Romania figures in work, lives of three UW-River Falls professors

Posted November 2, 2016

Romania might not be the first place people think of when considering countries with links to UW-River Falls, but there are several connections.

Gary Onan, chair of the Animal and Food Science Department, visited the country from February to July on a Fulbright grant to teach as a visiting professor at Banat University of Agricultural Sciences and Veterinary Medicine in Timisoara, Romania.

“I’m telling all my students they should study abroad, so I should do the same, right?” Onan said.

Onan had made a connection with Ioan Hutu, a professor from Banat University, when Hutu came to UWRF in 2005 through another program to learn more about American swine and dairy cattle industry practices.

The two kept in touch and, in 2006, Onan made his first trip to Romania to present a research paper. After that, he always wanted to go back for a longer period of time.

Ten years later he was able to do just that with the Fulbright grant.

The Fulbright Scholar Program is funded by the U.S. Department of State’s Bureau of Educational and Cultural Affairs and provides travel money and stipends for students, scholars, teachers and professionals to allow them to go abroad.

Onan applied only to focus on teaching. No research was involved, but he and Hutu have projects in mind for the future.

He also has ideas to start a short-term study abroad experience for students in Romania.

“I’ve had some challenges with finding the right time to do that where our students can go and where there’s actually something for them to do when they get there,” Onan said. “And that a was part of my motivation for spending more time there — to see if I could identify some possibilities or some interesting or useful or service projects they could do if we took some over there. I have a few ideas, (but) we haven’t really fleshed those out.”

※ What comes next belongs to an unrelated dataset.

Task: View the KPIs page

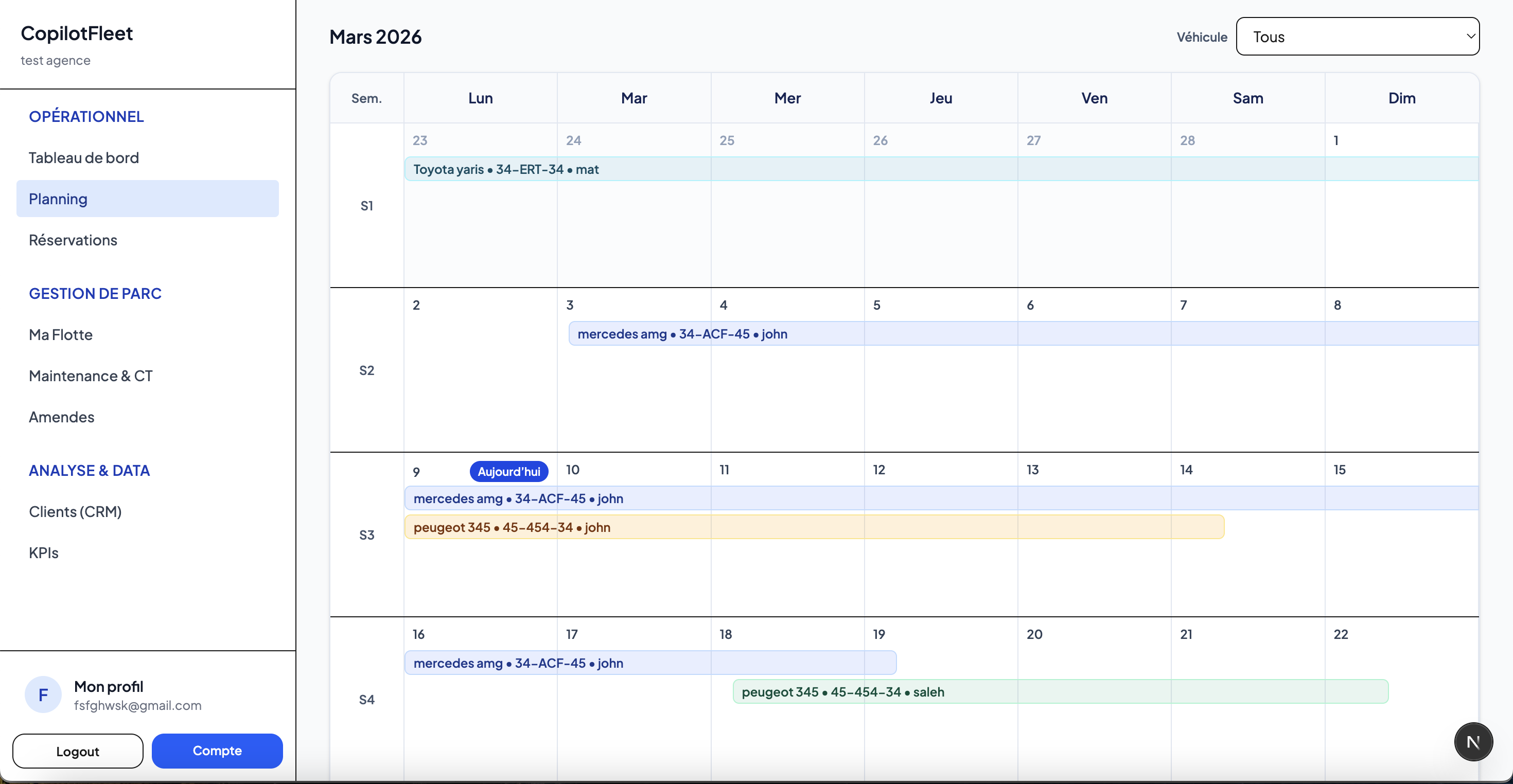Action: pyautogui.click(x=43, y=553)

Hutu and Onan have already published two textbooks together, one in 2008 and another while Onan was in Romania, which is being used at Banat University in an English-language animal production course.

Onan’s is not the only UWRF connection to Romania: Associate Professor Ioana Ghenciu and Assistant Professor Alexandru Tupan, both of the Mathematics Department, are Romanian natives.

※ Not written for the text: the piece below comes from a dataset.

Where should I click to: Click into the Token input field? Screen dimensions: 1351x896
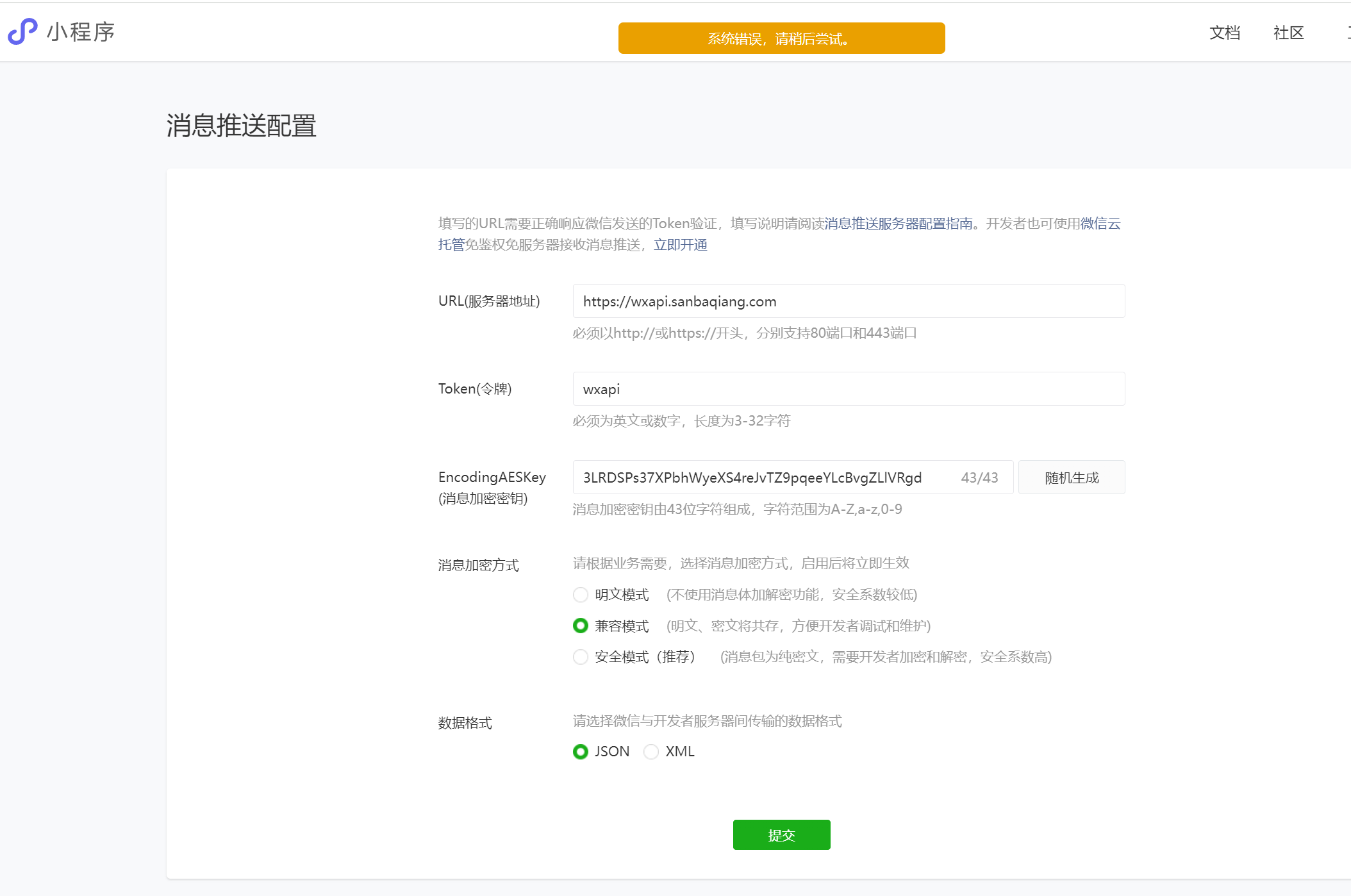pos(848,389)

Tupan’s family lived in Timisoara, where Banat University is located, before moving south in the 1940s. He was raised in Strehaia and attended university in Bucharest, Romania’s capital.

Ghenciu and Tupan both attended the same university in Bucharest, both studied math and graduated at the same time, but neither knew each other until working together at UWRF, where now they have offices right next door to each other in North Hall.

After studying mathematics as an undergraduate in Bucharest, Tupan attended Johns Hopkins University in Baltimore for five years. He graduated in 2001 and ended up with a job at UWRF in 2005 after one post-doctoral experience and one assistant professorship at other universities.

Ghenciu said that she ended up in Wisconsin because it’s where she found a job.